Review: Brilliant ballet is still at the heart of Billy Elliot

Billy Elliot, Victoria Palace Theatre, 18/05/2015

The West End production of Billy Elliot has long been hailed as one of the finest shows to see in London, and earlier this month celebrated its 10th anniversary at the Victoria Palace Theatre.

Having just announced a bunch of cast changes, Kaine Ward becomes the 28th West End Billy and the 62nd boy to play the role worldwide.

Though the well-known storyline pulls at your heartstrings (see us in floods of tears during a particularly emotional scene with Billy and his dance teacher, Mrs Wilkinson, played by Ruth Henshall), and the show’s healthy helpings of humour keep the show rolling, it’s breathtaking ballet that remains at the core of what makes Billy Elliot so memorable.

Stephen Daldry’s production leaves space for a handful of stunning solos for Ward’s lead role, culminating in his dance definition of being free. With Deka Walmsley stood silent on stage as Dad, all eyes are on Ward as he spins relentlessly to and fro, finishing with a back-flip off the wall.

Billy Elliot 2015

The really good news? Theatre goers don’t need to be proficient in ballet to appreciate the quality displayed here – it’s easy to admire, aspirational and full of fresh energy, while being easy to digest and fit for the West End.

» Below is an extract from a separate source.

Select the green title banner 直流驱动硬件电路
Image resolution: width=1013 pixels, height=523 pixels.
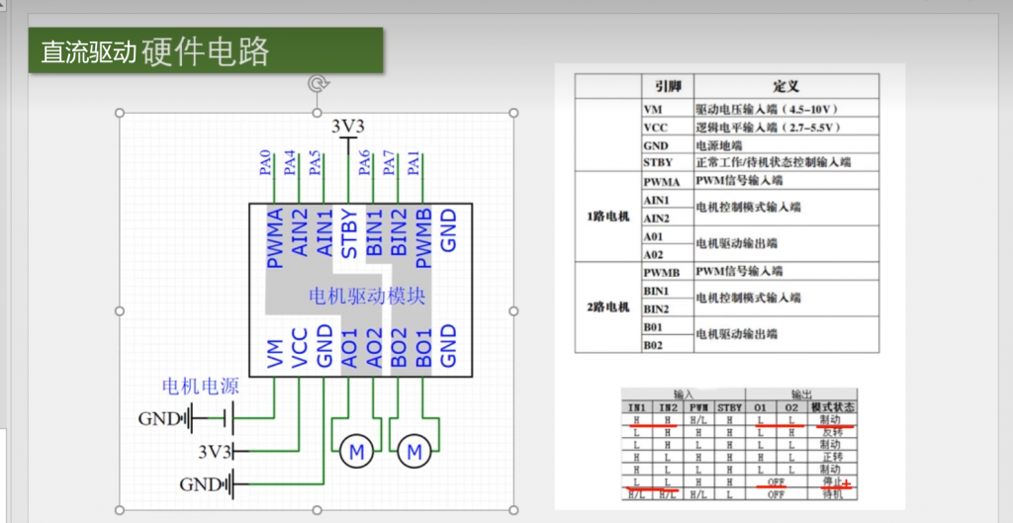click(205, 50)
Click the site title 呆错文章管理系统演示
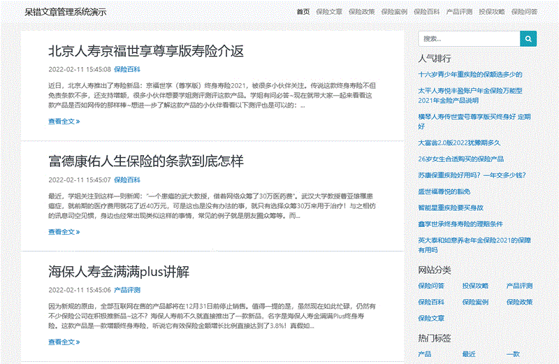Image resolution: width=559 pixels, height=364 pixels. 66,12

A duet between Billy and older Billy (James Butcher) is beyond imaginable, as the pair soar about the stage in complete unison.

Todd Bell has his moment as Michael too, Billy’s best friend and champion of individuality from a young age. Watching the twosome sashay across the stage with a set of giant dresses may not be what we expected on arrival, but it’s impossible to forget.

If tonight’s performance is anything to go by, the new cast are settling into their Billy Elliot roles just fine.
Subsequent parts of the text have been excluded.